Once this completes, normally, all replica shards match the primaries in size. However, sometimes, the replicas do NOT match the primaries in size.
For these indices, I see that the translog is large. However, before we enable replication, we flush and verify the translog is gone (559 bytes is what we have left normally). And, after replication is complete, we check the translog again, and its the same.
Yet, somehow, sometime later, after replication is enabled and complete, we see that the primary shard is unusually large and the replica does NOT match its size.
We do see an error in the logs on the replica node.
[2017-01-06 12:26:22,244][DEBUG][action.admin.indices.stats] [pryor] [indices:monitor/stats] failed to execute operation for shard [[lognado-2017.01.06.11], node[iCo2w8dCTXmaHgwymNT-mg], [R], v, s[INITIALIZING], a[id=a8kBDs3YQ6OL2S_OLXd1eQ], unassigned_info[[reason=REPLICA_ADDED], at[2017-01-06T12:16:12.920Z]]]

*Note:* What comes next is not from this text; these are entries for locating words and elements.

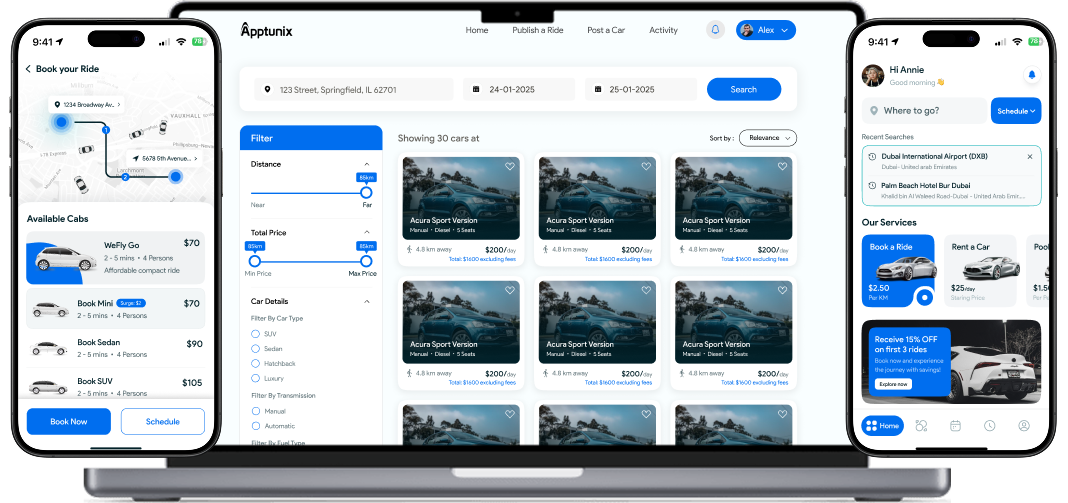
Task: Open the Relevance sort dropdown
Action: coord(767,138)
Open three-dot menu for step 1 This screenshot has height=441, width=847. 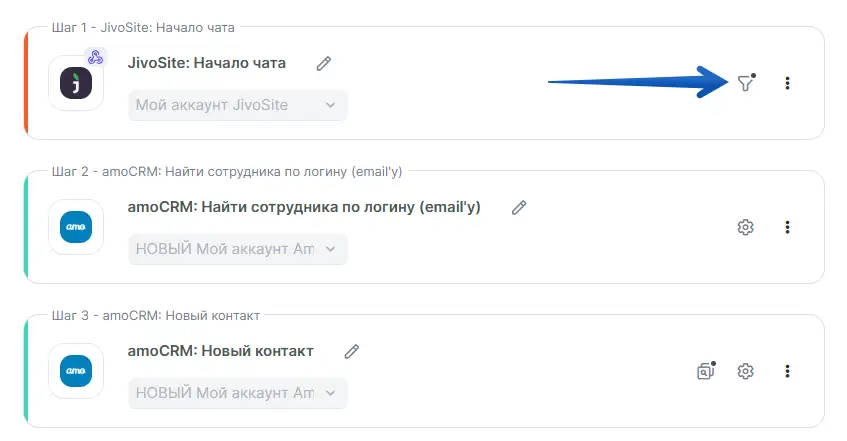point(788,84)
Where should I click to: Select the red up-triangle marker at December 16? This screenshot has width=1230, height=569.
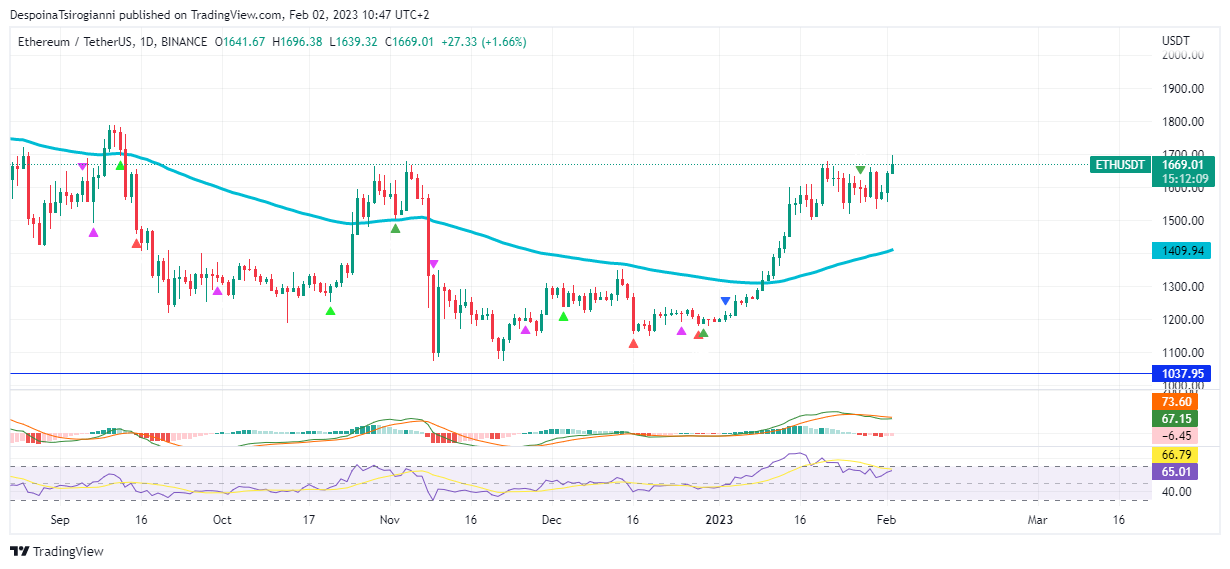pos(633,343)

[lognado-2017.01.06.11][[lognado-2017.01.06.11]] BroadcastShardOperationFailedException[operation indices:monitor/stats failed]; nested: IllegalIndexShardStateException[CurrentState[RECOVERING] operations only allowed when shard state is one of [POST_RECOVERY, STARTED, RELOCATED]];
That is the only message on either the primary, replica or master nodes regarding that shard.
Any ideas would be great.